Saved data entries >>
►

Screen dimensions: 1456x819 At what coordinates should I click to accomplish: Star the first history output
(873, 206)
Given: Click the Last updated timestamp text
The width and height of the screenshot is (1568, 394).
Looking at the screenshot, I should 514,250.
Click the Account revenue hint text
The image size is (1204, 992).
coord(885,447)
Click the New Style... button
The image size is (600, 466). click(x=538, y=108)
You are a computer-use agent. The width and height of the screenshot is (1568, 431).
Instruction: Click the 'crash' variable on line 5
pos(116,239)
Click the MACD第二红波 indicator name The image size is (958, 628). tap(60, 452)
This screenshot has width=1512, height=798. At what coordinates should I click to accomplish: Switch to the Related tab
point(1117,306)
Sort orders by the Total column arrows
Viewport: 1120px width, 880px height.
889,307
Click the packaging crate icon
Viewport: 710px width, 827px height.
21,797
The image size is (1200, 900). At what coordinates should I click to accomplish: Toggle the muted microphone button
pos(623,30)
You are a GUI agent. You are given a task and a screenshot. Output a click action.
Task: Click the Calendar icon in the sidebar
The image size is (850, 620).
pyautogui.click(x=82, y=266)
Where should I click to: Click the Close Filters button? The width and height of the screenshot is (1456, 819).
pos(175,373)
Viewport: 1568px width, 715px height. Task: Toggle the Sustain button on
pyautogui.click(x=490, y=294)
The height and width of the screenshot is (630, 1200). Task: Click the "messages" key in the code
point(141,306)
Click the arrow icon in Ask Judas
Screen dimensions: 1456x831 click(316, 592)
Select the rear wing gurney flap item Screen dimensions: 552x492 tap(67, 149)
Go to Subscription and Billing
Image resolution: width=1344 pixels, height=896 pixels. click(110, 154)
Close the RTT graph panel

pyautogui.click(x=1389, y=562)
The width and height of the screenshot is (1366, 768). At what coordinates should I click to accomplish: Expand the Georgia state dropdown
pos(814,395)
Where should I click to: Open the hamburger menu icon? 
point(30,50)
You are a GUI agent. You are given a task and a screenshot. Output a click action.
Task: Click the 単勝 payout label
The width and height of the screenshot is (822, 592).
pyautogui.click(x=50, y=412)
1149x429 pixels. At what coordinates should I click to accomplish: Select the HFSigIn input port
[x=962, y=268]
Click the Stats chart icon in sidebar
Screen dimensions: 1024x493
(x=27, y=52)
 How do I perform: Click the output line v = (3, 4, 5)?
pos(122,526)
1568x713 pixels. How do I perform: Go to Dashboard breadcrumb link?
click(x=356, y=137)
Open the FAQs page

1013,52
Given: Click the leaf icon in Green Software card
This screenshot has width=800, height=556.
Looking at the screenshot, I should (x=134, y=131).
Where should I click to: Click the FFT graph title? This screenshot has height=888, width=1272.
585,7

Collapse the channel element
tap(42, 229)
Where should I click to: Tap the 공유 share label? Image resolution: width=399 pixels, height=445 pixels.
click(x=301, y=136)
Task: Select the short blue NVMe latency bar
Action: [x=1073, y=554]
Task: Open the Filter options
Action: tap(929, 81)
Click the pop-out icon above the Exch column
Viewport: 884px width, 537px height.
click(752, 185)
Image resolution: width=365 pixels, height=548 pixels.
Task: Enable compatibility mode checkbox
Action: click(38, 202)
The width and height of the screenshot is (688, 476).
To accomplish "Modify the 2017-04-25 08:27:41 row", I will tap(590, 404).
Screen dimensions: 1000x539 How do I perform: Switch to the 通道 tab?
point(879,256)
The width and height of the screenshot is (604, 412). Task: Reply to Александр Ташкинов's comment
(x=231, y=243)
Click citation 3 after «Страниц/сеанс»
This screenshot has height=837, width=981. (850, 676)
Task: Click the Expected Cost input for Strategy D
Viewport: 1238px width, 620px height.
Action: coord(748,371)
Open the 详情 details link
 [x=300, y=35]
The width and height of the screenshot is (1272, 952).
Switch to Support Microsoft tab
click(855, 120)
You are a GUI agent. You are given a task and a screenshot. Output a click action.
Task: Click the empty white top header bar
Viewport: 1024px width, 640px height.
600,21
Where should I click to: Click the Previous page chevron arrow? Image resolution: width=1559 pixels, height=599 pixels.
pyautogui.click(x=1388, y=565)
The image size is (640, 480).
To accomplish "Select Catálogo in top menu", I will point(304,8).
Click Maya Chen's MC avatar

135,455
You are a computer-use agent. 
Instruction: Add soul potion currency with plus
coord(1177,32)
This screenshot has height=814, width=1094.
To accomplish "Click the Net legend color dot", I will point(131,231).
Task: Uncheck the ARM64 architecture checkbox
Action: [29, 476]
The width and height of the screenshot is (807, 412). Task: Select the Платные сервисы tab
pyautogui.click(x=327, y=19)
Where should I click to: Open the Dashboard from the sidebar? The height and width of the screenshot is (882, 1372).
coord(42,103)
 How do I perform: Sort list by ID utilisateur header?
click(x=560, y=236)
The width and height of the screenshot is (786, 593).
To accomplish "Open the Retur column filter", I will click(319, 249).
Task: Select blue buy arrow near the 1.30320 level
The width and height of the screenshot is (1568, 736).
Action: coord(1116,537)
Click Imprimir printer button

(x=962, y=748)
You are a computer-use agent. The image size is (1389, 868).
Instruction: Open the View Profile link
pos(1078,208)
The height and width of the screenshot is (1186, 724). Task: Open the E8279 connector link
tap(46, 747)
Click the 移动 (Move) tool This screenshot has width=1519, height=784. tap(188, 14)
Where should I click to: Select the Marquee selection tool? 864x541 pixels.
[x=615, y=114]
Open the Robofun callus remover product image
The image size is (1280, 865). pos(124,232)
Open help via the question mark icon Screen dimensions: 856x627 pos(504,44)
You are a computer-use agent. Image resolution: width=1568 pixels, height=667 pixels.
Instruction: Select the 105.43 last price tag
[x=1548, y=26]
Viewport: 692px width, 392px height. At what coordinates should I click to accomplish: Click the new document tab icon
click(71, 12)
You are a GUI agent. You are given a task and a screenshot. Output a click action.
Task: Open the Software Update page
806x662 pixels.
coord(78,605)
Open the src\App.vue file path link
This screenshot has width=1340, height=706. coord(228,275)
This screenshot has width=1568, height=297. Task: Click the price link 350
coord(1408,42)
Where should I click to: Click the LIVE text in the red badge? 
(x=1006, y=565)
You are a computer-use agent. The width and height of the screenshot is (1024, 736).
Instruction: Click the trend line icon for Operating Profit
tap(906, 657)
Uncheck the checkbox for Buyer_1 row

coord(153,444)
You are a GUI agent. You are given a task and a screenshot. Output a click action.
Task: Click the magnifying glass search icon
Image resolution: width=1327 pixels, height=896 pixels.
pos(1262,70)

◄

TASK REQUIREMENTS >> Go line by line through the records and copy those that contain the word "computer".

ANSWER TO THIS EXERCISE >>
You are a computer-use agent. The width and height of the screenshot is (1568, 431).
You are a computer-use agent. 
You are a computer-use agent. The image size is (1389, 868).
You are a computer-use agent. Image resolution: width=1568 pixels, height=667 pixels.
You are a computer-use agent. The width and height of the screenshot is (1024, 736).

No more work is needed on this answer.